• Stored records:
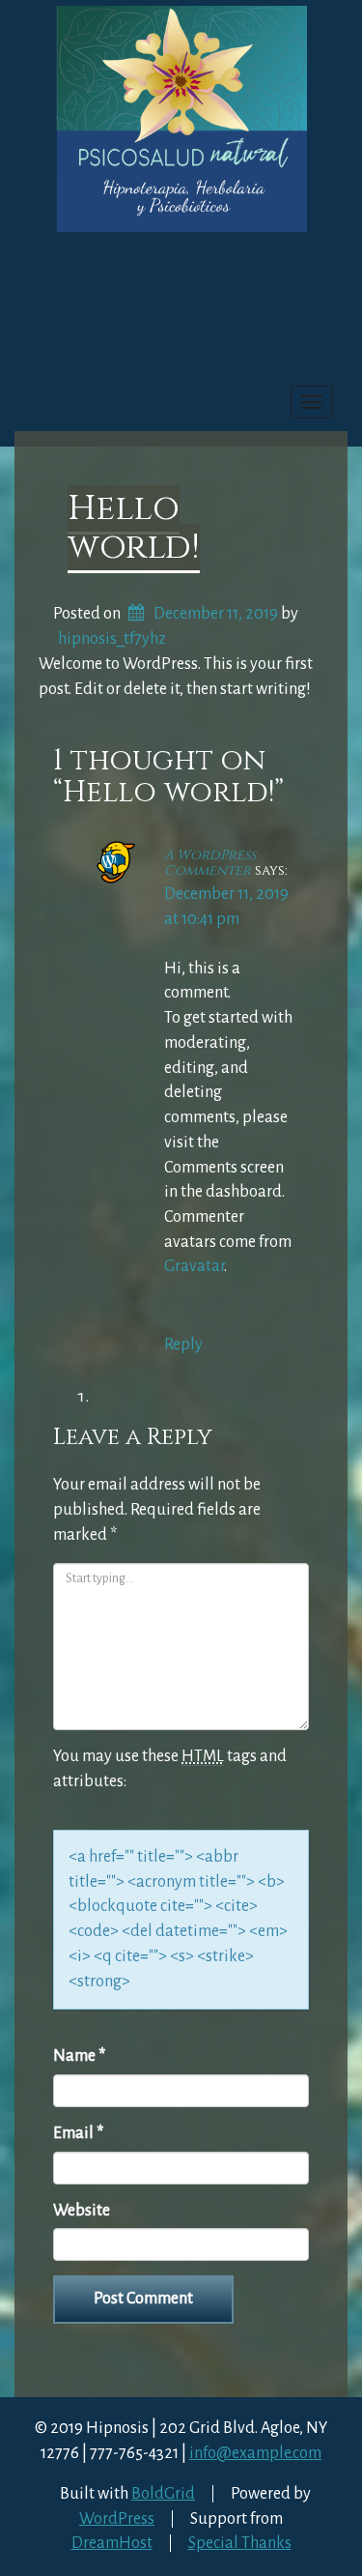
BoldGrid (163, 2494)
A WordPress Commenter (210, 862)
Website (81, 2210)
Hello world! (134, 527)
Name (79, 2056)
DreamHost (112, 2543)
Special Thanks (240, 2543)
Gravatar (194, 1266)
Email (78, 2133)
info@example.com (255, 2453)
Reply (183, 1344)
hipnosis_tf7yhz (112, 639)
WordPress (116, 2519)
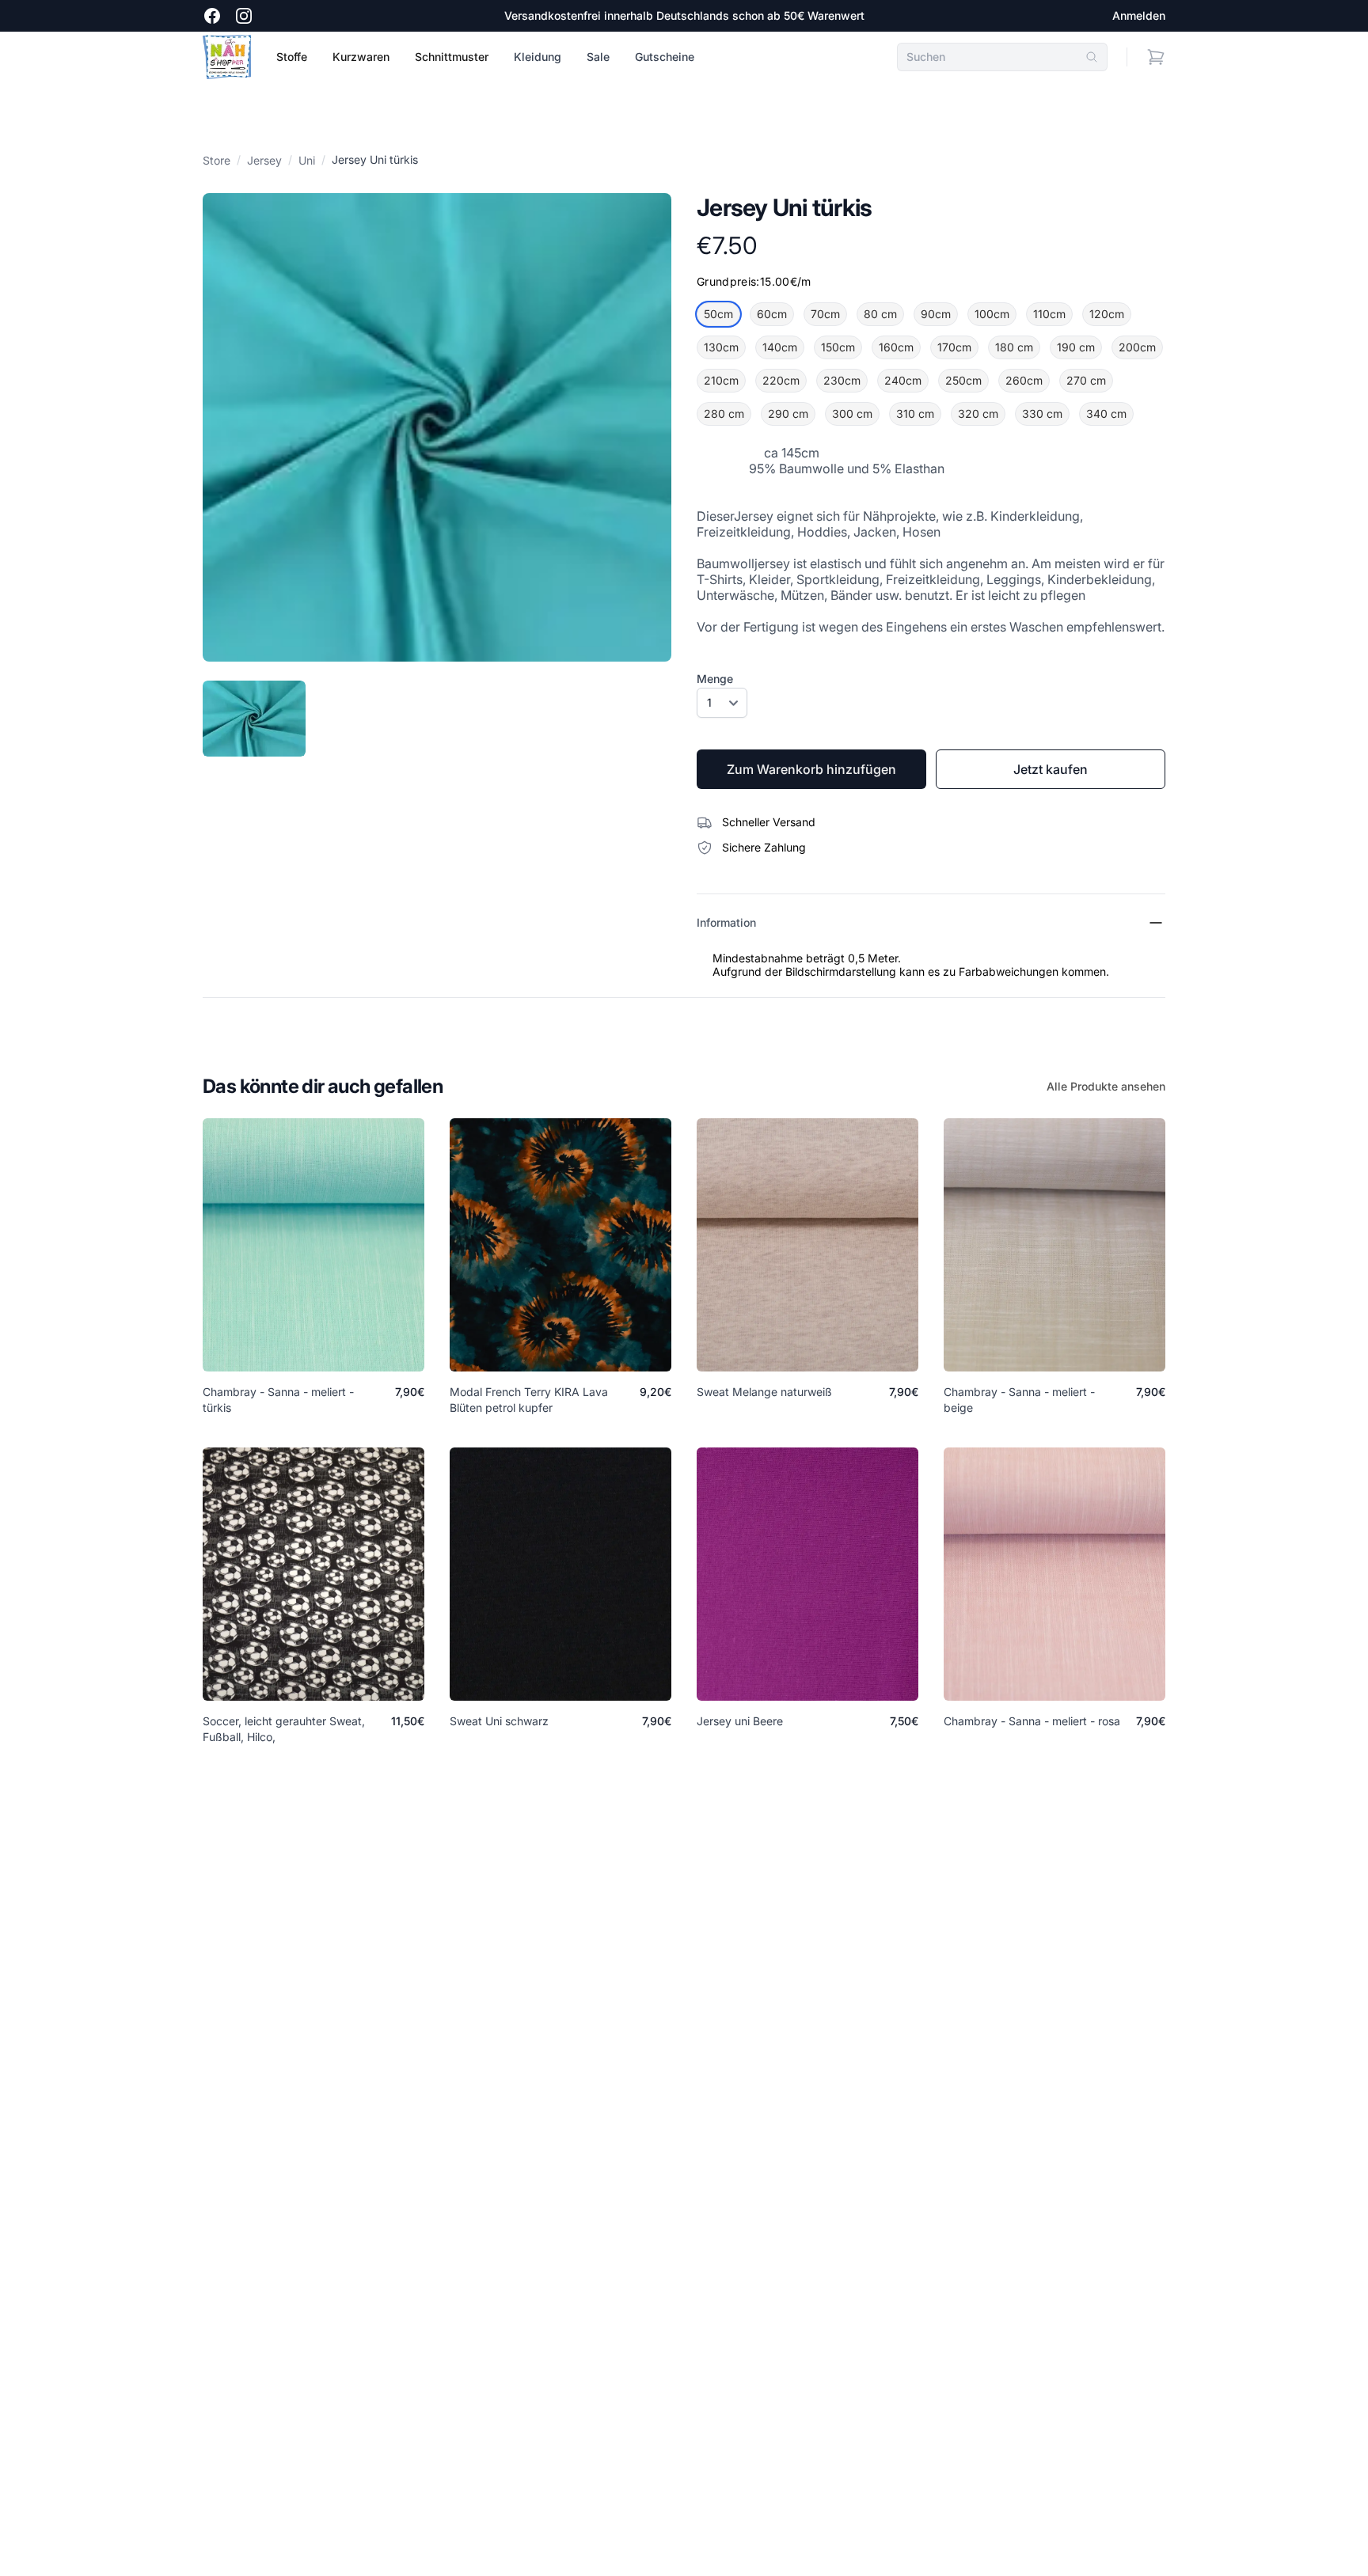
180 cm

• Task description:
For the entries above, the output must hold exactly the lines from the one with "Email (78, 2133)" through the last line, both included, and no pictures.

• Your solution:
Email (78, 2133)
info@example.com (255, 2453)
Reply (183, 1344)
hipnosis_tf7yhz (112, 639)
WordPress (116, 2519)
180 cm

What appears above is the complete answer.